Kerb circle, Cuppage, Co. Cork
Co. Cork |
Ritual/Ceremonial
Beneath a concrete yard in Cuppage, County Cork, a circle of stones lies buried and invisible.
The structure was once recorded as a circular stone enclosure roughly fifty feet in diameter, with stones that were not contiguous, meaning they were spaced apart rather than forming a continuous wall. That detail matters, because it points to a kerb circle, a type of prehistoric monument in which upright or recumbent stones define the edge of a low cairn or cleared ceremonial space, rather than enclosing it in the manner of a field boundary or fortification. Whatever its original purpose, the ground above it has long since been sealed under concrete, and there is nothing left to see at the surface.
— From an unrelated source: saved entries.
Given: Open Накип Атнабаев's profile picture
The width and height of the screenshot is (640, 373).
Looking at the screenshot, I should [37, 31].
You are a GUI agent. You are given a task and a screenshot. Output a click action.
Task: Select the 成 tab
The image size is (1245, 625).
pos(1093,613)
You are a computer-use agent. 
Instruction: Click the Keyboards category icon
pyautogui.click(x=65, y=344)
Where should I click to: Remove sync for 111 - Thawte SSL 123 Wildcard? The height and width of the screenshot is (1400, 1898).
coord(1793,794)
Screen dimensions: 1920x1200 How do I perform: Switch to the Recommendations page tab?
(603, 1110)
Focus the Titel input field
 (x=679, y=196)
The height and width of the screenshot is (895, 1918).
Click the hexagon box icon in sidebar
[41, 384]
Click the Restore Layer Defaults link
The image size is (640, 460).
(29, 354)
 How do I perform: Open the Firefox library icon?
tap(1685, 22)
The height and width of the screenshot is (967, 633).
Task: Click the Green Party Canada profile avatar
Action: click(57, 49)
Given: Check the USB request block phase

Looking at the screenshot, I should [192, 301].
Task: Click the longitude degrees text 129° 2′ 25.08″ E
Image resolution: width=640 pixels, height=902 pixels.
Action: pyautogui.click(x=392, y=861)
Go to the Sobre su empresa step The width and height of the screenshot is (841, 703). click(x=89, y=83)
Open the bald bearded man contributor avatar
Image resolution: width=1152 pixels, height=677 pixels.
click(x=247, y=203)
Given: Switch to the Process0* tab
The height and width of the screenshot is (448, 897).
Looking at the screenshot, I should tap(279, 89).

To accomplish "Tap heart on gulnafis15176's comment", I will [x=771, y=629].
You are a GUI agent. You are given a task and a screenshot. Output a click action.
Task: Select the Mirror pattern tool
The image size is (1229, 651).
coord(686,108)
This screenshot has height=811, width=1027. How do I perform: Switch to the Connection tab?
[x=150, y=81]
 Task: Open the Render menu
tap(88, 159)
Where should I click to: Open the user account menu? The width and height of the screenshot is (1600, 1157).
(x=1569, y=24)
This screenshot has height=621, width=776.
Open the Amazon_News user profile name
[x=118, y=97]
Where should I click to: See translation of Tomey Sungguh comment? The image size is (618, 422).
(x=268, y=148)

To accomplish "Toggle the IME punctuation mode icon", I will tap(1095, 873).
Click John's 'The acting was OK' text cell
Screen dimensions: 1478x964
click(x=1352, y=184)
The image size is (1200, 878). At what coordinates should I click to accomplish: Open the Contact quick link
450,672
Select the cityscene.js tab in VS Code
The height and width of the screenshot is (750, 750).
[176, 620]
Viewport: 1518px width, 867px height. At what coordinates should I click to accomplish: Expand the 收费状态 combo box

The site sits in an area that appears to have had more going on than a single monument might suggest. A rectangular enclosure lies immediately to the east, and a second kerb circle sits roughly ninety metres to the north, raising the possibility that the two circular features are in fact one and the same site recorded twice under different reference numbers, with some uncertainty about exactly where each begins. That kind of ambiguity is not unusual with monuments that have been partially destroyed or built over, where older descriptions recorded from ground level, or from University College Cork records in this case, may not map cleanly onto later survey coordinates. The clustering of monument types in a small area does suggest this part of North Cork was a focus of activity in prehistory, even if the precise relationship between the individual features is now difficult to untangle.